Trials leave Galapagos’ SIK programme looking under the weather
Galapagos has had to send its SIK inhibitor programme back to the drawing board after its lead compound GLPG3970 has failed two of three clinical trials, adding to a string of disappointments for the Belgian biotech.
Results from a phase 1b study in psoriasis and two phase 2a studies in ulcerative colitis and rheumatoid arthritis showed that the drug was well-tolerated, and while it showed glimmers of activity in psoriasis missed the mark entirely in the other two indications.
The drug was unable to improve on placebo in the Ladybug study in rheumatoid arthritis, based on the DAS28 symptoms scale, and in the Sea Turtle trial in ulcerative colitis that used the Mayo Clinic Score.

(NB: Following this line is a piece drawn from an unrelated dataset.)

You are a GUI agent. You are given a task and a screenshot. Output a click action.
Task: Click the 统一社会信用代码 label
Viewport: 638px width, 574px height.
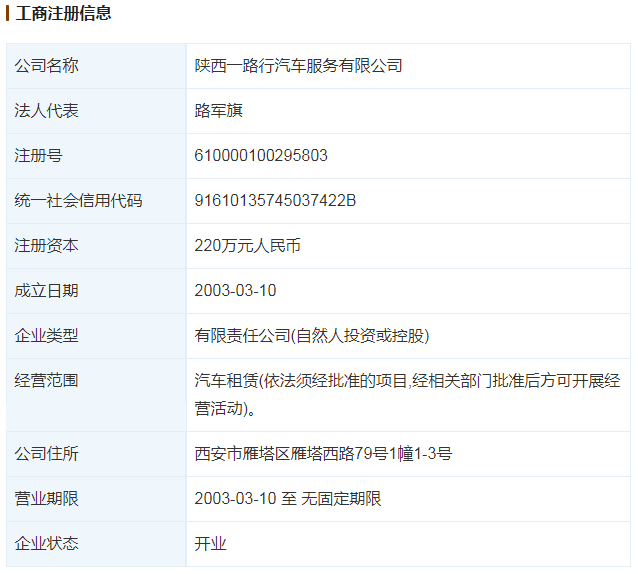[78, 201]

While the company put a brave face on the results, saying they provide clinical evidence of the potential role of SIK inhibition in treating inflammation, there’s no disguising the disappointment as GLPG3970 steps aside for follow-up candidates in preclinical development.
It’s another setback as well for Galapagos’ wide-ranging, $5.1 billion R&D alliance with Gilead Sciences, which gave the latter options on a swathe of pipeline projects, including the SIK programme.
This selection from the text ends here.